I implement most algorithms I develop into Julia packages. These codes are slowly developing into a useful set of molecular simulation packages with Python ase bindings via ASE.jl. Once packages become "useful", I normally register then in the domain-specific JuliaMolSim
registry:
JuliaMolSim; see also the landing page. There is now a small Julia Chemistry community developing.
ACE.jl : Julia implementation of the Atomic Cluster Expansion; utilities and extensions provided by the ACEsuit software suite.
JuLIP.jl : base library for interatomic potentials and molecular simulation, mostly materials oriented, modelled on ase.
ASE.jl : bi-directional JuLIP
and ase
connectivity
SaddleSearch.jl : experimental library for saddle point search algorithms, including walker and string methods
SlaterKoster.jl : implements the Slater-Koster transformation as the basis of tight-binding models
NBodyIPs.jl : interatomic potentials for materials based on the PIP formalism
JuLIPMaterials.jl : code collection for atomistic material simulation, e.g., elasticity, boundary conditions, ...

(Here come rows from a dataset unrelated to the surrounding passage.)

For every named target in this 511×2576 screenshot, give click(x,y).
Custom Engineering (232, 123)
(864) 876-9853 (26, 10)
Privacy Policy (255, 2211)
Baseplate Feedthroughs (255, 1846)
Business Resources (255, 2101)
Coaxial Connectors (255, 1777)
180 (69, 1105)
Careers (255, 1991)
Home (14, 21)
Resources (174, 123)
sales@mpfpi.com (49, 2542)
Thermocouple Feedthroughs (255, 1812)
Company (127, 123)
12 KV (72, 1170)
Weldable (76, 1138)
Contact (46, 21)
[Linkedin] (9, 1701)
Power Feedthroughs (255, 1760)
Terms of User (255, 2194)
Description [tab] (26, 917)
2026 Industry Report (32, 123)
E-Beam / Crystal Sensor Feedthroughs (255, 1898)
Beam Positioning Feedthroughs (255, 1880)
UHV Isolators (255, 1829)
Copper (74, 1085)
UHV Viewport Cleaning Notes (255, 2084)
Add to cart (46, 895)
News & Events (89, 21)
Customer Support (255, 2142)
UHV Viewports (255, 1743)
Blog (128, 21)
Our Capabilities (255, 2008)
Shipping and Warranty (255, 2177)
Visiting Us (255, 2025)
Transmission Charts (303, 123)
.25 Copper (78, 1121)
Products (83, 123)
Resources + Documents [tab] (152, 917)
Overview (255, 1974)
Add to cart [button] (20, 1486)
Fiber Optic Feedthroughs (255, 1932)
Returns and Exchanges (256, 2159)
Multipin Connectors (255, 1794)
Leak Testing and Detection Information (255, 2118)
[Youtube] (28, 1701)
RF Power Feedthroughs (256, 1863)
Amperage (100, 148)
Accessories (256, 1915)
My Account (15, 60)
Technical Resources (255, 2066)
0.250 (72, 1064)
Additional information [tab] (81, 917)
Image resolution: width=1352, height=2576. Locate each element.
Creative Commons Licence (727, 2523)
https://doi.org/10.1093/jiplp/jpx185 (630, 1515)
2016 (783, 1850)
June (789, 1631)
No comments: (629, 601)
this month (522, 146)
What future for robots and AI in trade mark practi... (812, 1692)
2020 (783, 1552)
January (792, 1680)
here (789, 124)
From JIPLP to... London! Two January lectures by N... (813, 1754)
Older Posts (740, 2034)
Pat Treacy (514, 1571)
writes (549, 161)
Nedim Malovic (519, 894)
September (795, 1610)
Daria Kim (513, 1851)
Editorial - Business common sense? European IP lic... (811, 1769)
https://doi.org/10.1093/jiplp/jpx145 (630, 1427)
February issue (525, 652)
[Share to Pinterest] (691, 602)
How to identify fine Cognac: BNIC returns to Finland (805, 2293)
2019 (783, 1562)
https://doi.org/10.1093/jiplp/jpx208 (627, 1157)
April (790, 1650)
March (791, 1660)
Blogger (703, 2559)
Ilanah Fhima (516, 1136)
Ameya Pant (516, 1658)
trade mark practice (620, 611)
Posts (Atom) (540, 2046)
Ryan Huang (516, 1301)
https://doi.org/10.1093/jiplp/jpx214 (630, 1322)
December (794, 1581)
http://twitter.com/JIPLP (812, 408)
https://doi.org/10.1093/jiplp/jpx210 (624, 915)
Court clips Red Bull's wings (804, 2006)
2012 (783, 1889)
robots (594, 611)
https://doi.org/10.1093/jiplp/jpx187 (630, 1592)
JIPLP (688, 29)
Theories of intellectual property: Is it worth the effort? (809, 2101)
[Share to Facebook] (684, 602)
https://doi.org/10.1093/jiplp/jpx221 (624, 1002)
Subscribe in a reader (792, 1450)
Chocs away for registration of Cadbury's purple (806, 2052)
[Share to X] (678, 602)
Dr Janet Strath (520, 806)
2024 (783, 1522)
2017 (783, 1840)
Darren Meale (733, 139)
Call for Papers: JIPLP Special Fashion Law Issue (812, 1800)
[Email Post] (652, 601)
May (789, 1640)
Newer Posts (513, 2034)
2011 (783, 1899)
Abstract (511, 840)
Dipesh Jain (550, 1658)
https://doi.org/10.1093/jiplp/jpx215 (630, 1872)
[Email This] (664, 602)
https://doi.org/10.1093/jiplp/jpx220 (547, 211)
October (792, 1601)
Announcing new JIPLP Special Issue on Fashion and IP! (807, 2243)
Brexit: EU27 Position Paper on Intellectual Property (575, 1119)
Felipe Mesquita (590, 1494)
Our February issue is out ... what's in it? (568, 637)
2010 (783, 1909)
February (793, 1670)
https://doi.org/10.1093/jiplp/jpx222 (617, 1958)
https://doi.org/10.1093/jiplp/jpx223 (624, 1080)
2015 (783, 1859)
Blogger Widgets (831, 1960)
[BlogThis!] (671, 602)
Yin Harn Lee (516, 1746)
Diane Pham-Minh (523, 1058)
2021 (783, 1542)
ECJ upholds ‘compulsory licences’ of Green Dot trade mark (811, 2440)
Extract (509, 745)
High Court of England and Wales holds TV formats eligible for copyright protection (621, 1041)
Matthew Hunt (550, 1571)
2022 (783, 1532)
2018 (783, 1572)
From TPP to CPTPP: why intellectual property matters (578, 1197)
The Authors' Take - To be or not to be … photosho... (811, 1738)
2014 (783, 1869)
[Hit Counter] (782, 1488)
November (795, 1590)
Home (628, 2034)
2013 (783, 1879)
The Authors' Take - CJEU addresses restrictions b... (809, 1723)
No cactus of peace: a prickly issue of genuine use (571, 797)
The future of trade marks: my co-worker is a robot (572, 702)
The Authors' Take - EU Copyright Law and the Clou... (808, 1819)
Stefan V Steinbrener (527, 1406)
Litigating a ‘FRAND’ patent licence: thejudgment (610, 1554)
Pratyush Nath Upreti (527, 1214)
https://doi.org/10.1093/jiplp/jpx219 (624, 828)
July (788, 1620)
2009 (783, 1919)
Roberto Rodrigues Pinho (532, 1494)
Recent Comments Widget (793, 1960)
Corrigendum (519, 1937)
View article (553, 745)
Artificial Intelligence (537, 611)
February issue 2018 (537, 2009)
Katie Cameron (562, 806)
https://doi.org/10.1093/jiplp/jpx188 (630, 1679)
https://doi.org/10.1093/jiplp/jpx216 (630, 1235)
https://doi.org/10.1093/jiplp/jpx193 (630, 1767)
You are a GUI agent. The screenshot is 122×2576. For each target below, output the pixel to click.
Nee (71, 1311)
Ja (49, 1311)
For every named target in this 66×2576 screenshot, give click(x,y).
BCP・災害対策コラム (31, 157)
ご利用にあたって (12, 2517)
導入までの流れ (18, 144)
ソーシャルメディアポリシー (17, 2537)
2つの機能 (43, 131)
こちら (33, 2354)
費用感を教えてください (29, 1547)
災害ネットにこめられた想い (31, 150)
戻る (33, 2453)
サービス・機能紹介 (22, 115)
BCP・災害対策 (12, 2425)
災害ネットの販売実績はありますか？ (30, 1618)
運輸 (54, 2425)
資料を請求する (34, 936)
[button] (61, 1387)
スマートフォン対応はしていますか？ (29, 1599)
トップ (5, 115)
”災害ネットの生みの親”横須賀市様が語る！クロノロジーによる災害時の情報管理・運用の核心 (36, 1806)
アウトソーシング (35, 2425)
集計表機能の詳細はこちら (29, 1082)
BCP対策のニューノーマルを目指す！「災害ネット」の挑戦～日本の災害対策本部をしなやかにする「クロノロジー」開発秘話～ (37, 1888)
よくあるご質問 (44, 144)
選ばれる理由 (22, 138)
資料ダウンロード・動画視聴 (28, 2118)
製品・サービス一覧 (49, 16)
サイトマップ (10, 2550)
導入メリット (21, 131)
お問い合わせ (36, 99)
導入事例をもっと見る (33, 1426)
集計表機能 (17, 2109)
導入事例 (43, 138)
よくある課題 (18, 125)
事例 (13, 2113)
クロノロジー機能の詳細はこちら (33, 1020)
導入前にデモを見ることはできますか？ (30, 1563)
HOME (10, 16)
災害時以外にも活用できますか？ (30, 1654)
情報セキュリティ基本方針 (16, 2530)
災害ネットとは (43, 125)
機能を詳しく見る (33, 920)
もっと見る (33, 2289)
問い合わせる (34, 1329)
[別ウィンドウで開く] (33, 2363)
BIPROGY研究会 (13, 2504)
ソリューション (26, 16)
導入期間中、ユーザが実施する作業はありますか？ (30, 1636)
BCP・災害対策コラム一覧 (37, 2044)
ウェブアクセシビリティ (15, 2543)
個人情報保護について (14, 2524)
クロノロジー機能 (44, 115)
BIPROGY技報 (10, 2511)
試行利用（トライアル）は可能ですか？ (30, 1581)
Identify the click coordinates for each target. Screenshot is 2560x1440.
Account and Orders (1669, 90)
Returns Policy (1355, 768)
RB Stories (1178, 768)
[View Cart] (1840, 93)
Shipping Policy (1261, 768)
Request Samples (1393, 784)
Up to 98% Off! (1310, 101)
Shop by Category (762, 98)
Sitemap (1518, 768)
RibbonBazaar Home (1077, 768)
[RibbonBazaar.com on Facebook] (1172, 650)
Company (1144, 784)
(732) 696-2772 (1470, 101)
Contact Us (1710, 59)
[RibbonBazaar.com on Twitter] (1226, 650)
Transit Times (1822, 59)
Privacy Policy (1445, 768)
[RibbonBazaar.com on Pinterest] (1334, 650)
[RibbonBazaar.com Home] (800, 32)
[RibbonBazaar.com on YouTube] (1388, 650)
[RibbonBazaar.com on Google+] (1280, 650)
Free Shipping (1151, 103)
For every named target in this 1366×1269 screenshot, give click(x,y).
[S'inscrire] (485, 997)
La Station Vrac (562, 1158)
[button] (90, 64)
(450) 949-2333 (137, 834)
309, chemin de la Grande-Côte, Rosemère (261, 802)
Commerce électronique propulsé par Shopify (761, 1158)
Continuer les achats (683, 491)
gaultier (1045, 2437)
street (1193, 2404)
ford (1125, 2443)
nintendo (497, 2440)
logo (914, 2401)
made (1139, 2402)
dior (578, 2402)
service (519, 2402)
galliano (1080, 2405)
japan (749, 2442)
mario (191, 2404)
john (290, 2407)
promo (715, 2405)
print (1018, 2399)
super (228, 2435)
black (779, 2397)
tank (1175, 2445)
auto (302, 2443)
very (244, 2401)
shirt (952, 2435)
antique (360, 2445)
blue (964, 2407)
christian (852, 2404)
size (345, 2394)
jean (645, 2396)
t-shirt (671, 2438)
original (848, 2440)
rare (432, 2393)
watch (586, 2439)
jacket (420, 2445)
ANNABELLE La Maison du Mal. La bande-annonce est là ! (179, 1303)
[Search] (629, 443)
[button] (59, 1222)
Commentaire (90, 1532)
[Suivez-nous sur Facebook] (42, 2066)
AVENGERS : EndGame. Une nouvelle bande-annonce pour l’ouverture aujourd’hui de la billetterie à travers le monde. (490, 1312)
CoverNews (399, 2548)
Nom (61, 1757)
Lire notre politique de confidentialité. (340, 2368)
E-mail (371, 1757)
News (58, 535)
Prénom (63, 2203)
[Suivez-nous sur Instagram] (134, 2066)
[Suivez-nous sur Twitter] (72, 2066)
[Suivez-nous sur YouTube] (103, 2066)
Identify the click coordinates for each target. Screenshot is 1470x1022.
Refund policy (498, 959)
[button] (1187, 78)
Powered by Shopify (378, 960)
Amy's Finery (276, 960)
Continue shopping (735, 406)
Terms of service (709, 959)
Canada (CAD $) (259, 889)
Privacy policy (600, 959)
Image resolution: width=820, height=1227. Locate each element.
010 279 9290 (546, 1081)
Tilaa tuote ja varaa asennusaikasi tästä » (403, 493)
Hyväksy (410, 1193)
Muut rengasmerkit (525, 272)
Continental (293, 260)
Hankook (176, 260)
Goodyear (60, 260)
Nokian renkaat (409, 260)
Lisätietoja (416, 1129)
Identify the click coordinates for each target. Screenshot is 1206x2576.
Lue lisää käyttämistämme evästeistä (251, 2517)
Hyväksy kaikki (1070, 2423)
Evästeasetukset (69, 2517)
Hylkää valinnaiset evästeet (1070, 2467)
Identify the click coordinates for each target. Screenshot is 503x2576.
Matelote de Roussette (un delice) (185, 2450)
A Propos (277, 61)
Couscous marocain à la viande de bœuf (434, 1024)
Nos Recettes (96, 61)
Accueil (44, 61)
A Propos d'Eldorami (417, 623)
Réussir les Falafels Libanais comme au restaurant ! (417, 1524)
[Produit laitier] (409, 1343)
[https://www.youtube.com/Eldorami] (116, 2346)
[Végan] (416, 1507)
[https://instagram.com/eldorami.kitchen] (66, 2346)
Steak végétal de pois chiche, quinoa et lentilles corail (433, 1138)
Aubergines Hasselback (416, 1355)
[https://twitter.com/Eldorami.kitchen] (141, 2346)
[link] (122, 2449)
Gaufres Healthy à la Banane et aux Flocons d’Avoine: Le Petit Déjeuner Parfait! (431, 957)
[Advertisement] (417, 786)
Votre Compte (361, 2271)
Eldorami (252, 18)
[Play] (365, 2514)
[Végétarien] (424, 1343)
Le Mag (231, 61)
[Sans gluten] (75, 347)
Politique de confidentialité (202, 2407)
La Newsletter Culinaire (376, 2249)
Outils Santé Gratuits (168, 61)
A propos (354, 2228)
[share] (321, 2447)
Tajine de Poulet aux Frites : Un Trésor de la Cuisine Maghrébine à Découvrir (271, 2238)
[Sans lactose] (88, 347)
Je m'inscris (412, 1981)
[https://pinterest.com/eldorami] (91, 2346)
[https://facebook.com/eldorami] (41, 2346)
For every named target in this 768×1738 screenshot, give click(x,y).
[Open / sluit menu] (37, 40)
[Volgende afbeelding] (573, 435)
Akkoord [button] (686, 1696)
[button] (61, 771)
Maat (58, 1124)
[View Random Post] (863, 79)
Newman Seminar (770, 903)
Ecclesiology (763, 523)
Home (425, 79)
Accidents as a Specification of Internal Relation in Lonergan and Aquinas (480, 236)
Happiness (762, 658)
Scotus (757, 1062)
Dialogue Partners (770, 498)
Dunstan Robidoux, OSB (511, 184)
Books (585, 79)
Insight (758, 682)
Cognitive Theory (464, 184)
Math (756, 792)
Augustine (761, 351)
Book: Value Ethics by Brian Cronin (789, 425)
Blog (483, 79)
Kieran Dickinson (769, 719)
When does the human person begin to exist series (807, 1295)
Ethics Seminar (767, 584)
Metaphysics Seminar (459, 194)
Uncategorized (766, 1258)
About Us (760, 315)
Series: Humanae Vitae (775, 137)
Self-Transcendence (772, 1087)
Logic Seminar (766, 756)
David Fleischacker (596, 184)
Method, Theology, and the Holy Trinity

Isaac.jl : Experimental Newton-Krylov methods for minimisation and saddle point search
TightBinding.jl : an experimental tight-binding code with some unique features, in particular it supports site energies for QM/MM multi-scale methods
See my github page for more.
I collected some Julia example/tutorial notebooks that I wrote to teach myself Julia. They are intended primarily as a rapid introduction to Julia for numerical analysts, mostly from the point of view of differential equations, and most useful for somebody familiar with Matlab. For more details see the github repository.